::: DATA TO USE

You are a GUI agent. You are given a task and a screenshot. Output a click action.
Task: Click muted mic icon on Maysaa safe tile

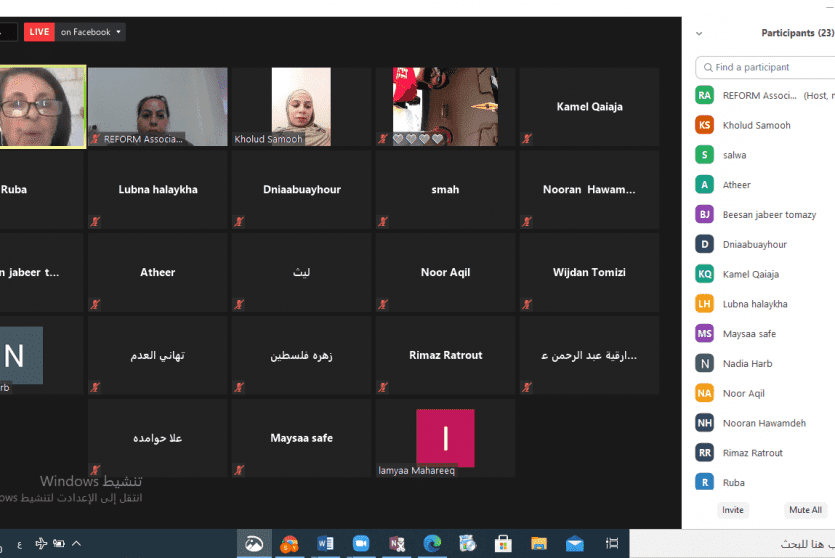click(239, 469)
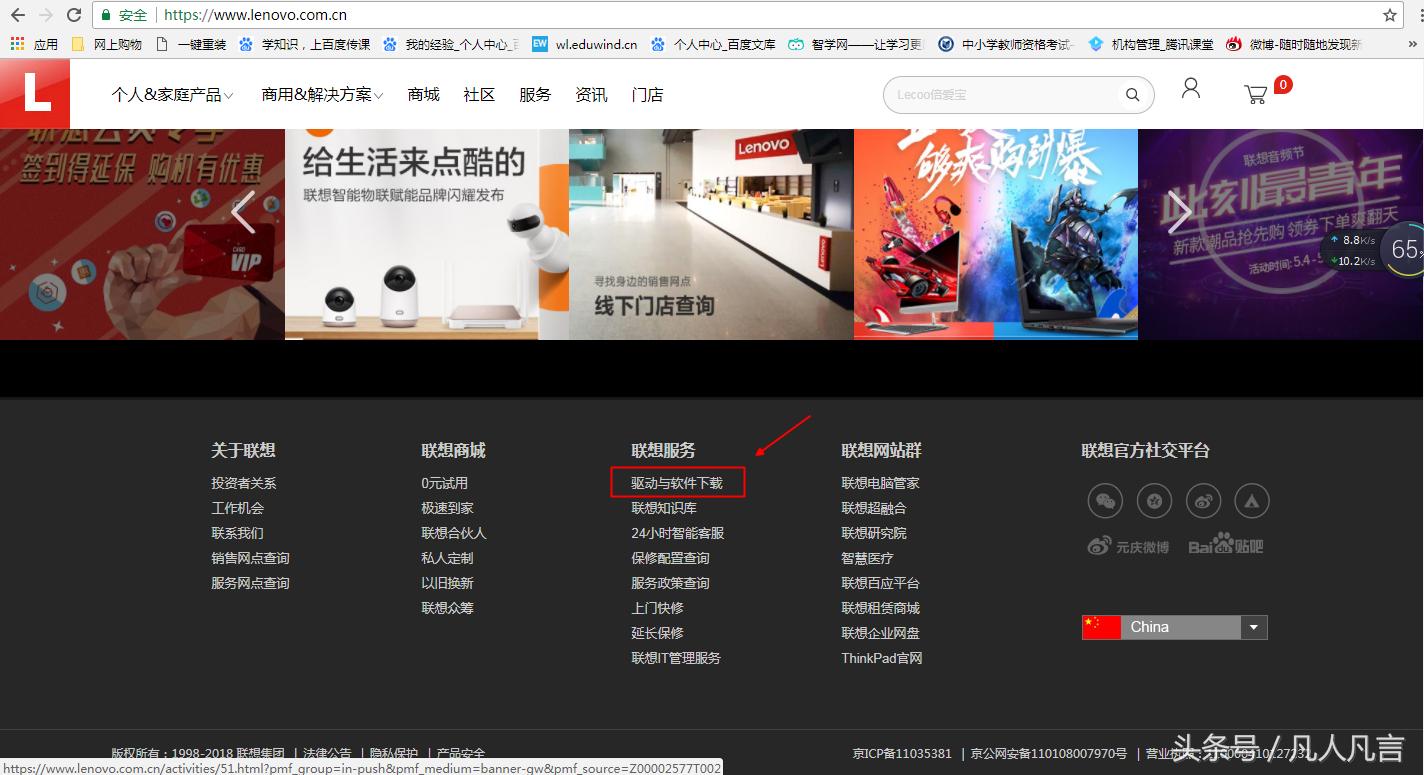Bookmark this page with the star icon
Image resolution: width=1424 pixels, height=775 pixels.
pyautogui.click(x=1389, y=15)
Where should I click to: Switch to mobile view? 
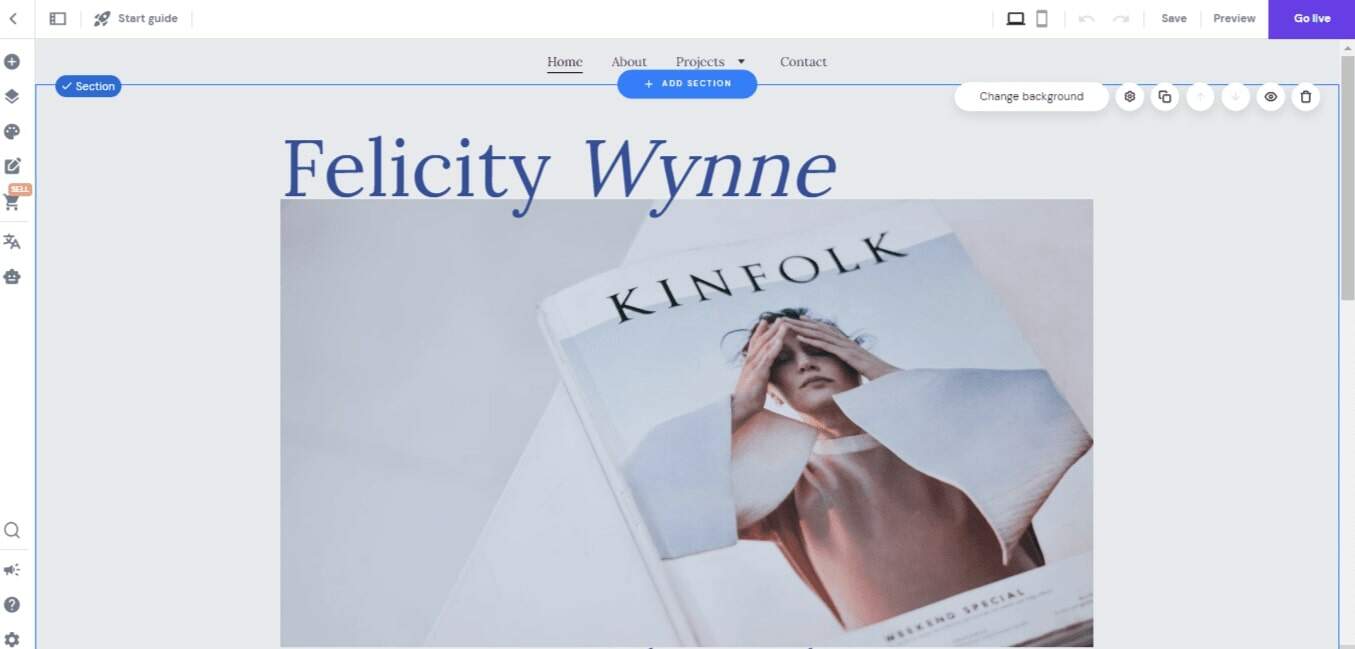[1042, 18]
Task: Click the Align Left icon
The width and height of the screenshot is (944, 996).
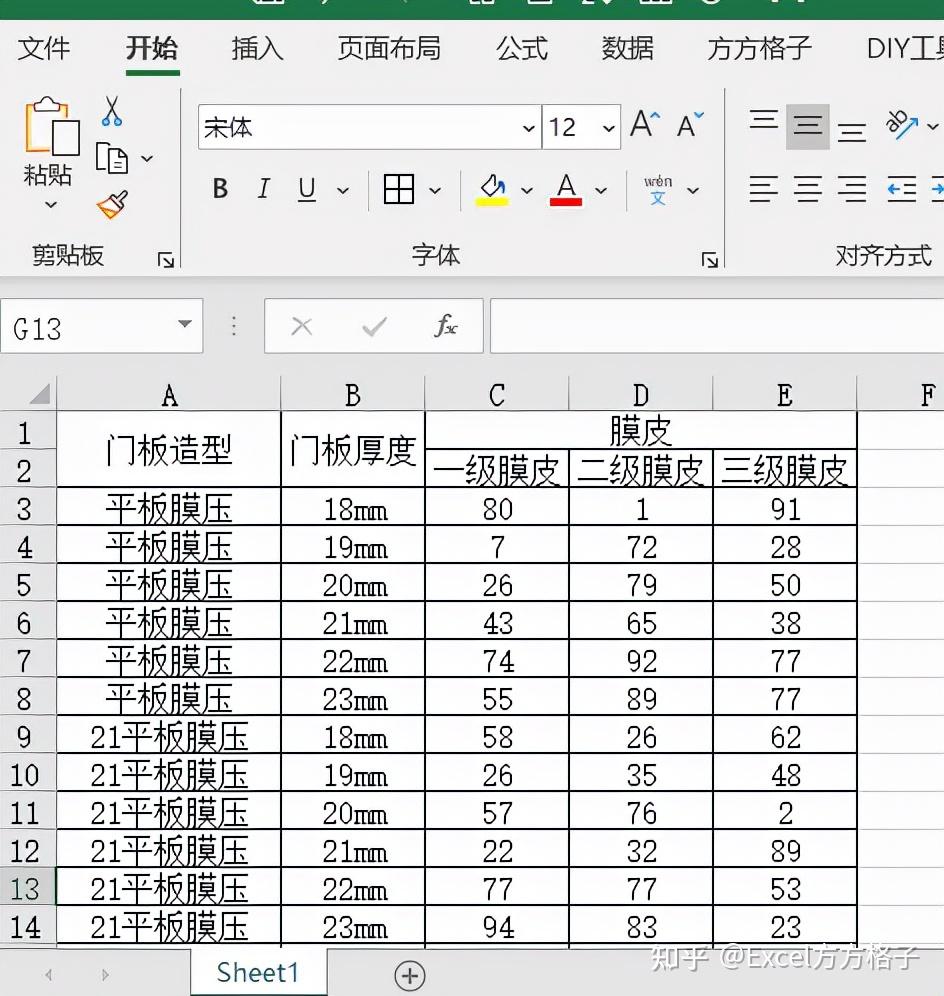Action: coord(764,189)
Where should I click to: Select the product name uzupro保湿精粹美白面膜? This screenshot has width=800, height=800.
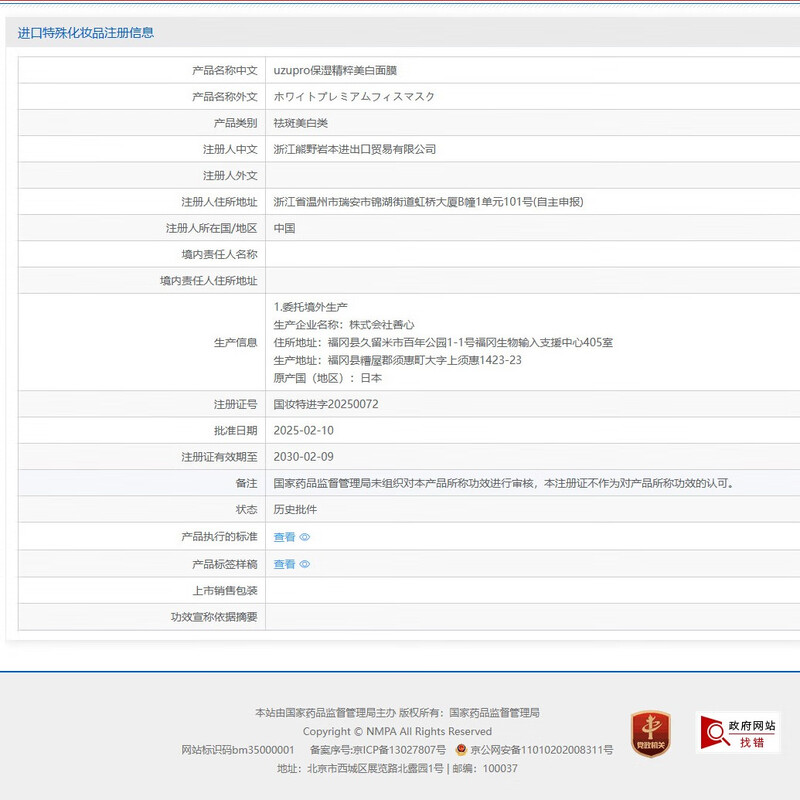point(340,71)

::::::

(YOUR INSTRUCTIONS): The records above should be returned exactly; no image belongs in the copy.

(SOLUTION FOR THIS TASK):
You are a GUI agent. You are given a task and a screenshot. Output a click action.
Task: Click muted mic icon on Maysaa safe tile

click(239, 469)
Bookmark this page with the star icon
Image resolution: width=1424 pixels, height=775 pixels.
pyautogui.click(x=1389, y=15)
Where should I click to: Switch to mobile view? 
[1042, 18]
Task: Click the Align Left icon
The width and height of the screenshot is (944, 996).
Action: coord(764,189)
Where should I click to: Select the product name uzupro保湿精粹美白面膜? This screenshot has width=800, height=800.
point(340,71)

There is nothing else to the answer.